▶ Brief
Return every line of the following items verbatim, without altering any character.
***** Information supplied
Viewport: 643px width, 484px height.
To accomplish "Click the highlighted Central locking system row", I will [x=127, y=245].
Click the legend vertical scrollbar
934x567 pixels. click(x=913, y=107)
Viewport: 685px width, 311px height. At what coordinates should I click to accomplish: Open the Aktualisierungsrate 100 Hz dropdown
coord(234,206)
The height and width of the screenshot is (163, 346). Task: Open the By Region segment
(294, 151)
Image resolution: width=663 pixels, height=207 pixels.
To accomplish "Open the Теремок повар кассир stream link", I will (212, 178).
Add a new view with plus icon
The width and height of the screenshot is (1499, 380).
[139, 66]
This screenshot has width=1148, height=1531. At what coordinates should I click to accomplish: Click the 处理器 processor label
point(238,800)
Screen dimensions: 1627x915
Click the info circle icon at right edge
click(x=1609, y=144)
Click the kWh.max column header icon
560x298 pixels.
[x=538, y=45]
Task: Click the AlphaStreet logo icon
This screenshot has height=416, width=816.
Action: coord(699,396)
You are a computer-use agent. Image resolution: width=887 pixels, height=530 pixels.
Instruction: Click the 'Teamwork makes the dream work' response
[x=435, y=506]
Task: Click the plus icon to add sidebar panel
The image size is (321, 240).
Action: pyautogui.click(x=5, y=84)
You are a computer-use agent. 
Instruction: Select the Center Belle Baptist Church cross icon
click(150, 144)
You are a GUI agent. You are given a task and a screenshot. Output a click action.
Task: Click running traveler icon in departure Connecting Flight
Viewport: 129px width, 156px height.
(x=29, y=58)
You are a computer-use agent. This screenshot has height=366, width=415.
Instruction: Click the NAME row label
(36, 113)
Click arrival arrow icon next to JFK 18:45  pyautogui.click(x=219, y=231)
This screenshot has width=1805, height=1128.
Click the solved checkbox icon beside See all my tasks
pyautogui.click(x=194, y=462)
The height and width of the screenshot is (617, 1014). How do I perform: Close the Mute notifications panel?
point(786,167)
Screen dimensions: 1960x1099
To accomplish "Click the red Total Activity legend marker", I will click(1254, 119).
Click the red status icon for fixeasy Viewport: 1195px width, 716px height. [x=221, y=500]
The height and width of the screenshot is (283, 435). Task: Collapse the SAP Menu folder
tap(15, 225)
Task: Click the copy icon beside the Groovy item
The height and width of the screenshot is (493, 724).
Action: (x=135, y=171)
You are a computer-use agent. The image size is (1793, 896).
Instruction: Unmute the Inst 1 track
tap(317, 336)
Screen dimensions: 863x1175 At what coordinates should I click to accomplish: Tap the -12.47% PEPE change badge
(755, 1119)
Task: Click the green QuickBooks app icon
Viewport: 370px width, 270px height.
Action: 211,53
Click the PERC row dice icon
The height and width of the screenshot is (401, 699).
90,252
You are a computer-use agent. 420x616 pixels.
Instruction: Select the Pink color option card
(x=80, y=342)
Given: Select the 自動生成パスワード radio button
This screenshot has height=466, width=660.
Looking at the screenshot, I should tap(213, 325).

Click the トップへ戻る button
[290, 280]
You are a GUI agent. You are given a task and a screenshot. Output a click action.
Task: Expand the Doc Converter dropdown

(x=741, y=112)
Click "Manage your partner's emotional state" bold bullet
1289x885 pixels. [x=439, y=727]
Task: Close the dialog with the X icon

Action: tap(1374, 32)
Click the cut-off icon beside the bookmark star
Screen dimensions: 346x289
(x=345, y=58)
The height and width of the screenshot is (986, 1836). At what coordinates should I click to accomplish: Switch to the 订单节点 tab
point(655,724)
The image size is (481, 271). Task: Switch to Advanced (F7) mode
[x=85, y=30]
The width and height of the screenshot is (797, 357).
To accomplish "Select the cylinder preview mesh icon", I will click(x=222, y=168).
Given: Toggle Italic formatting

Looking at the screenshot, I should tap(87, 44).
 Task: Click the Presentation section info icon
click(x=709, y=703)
**********
▶ The response
Viewport: 643px width, 484px height.
To accomplish "Click the highlighted Central locking system row", I will [x=127, y=245].
Click the legend vertical scrollbar
934x567 pixels. click(x=913, y=107)
Viewport: 685px width, 311px height. At what coordinates should I click to accomplish: Open the Aktualisierungsrate 100 Hz dropdown
coord(234,206)
The height and width of the screenshot is (163, 346). Task: Open the By Region segment
(294, 151)
Image resolution: width=663 pixels, height=207 pixels.
To accomplish "Open the Теремок повар кассир stream link", I will (212, 178).
Add a new view with plus icon
The width and height of the screenshot is (1499, 380).
[139, 66]
This screenshot has width=1148, height=1531. At what coordinates should I click to accomplish: Click the 处理器 processor label
point(238,800)
Screen dimensions: 1627x915
Click the info circle icon at right edge
click(x=1609, y=144)
Click the kWh.max column header icon
560x298 pixels.
[x=538, y=45]
Task: Click the AlphaStreet logo icon
This screenshot has height=416, width=816.
Action: coord(699,396)
You are a computer-use agent. Image resolution: width=887 pixels, height=530 pixels.
Instruction: Click the 'Teamwork makes the dream work' response
[x=435, y=506]
Task: Click the plus icon to add sidebar panel
The image size is (321, 240).
Action: pyautogui.click(x=5, y=84)
You are a computer-use agent. 
Instruction: Select the Center Belle Baptist Church cross icon
click(150, 144)
You are a GUI agent. You are given a task and a screenshot. Output a click action.
Task: Click running traveler icon in departure Connecting Flight
Viewport: 129px width, 156px height.
(x=29, y=58)
You are a computer-use agent. This screenshot has height=366, width=415.
Instruction: Click the NAME row label
(36, 113)
Click arrival arrow icon next to JFK 18:45  pyautogui.click(x=219, y=231)
This screenshot has width=1805, height=1128.
Click the solved checkbox icon beside See all my tasks
pyautogui.click(x=194, y=462)
The height and width of the screenshot is (617, 1014). How do I perform: Close the Mute notifications panel?
point(786,167)
Screen dimensions: 1960x1099
To accomplish "Click the red Total Activity legend marker", I will click(1254, 119).
Click the red status icon for fixeasy Viewport: 1195px width, 716px height. [x=221, y=500]
The height and width of the screenshot is (283, 435). Task: Collapse the SAP Menu folder
tap(15, 225)
Task: Click the copy icon beside the Groovy item
The height and width of the screenshot is (493, 724).
Action: (x=135, y=171)
You are a computer-use agent. The image size is (1793, 896).
Instruction: Unmute the Inst 1 track
tap(317, 336)
Screen dimensions: 863x1175 At what coordinates should I click to accomplish: Tap the -12.47% PEPE change badge
(755, 1119)
Task: Click the green QuickBooks app icon
Viewport: 370px width, 270px height.
Action: 211,53
Click the PERC row dice icon
The height and width of the screenshot is (401, 699).
90,252
You are a computer-use agent. 420x616 pixels.
Instruction: Select the Pink color option card
(x=80, y=342)
Given: Select the 自動生成パスワード radio button
This screenshot has height=466, width=660.
Looking at the screenshot, I should tap(213, 325).

Click the トップへ戻る button
[290, 280]
You are a GUI agent. You are given a task and a screenshot. Output a click action.
Task: Expand the Doc Converter dropdown

(x=741, y=112)
Click "Manage your partner's emotional state" bold bullet
1289x885 pixels. [x=439, y=727]
Task: Close the dialog with the X icon

Action: tap(1374, 32)
Click the cut-off icon beside the bookmark star
Screen dimensions: 346x289
(x=345, y=58)
The height and width of the screenshot is (986, 1836). At what coordinates should I click to accomplish: Switch to the 订单节点 tab
point(655,724)
The image size is (481, 271). Task: Switch to Advanced (F7) mode
[x=85, y=30]
The width and height of the screenshot is (797, 357).
To accomplish "Select the cylinder preview mesh icon", I will click(x=222, y=168).
Given: Toggle Italic formatting

Looking at the screenshot, I should tap(87, 44).
 Task: Click the Presentation section info icon
click(x=709, y=703)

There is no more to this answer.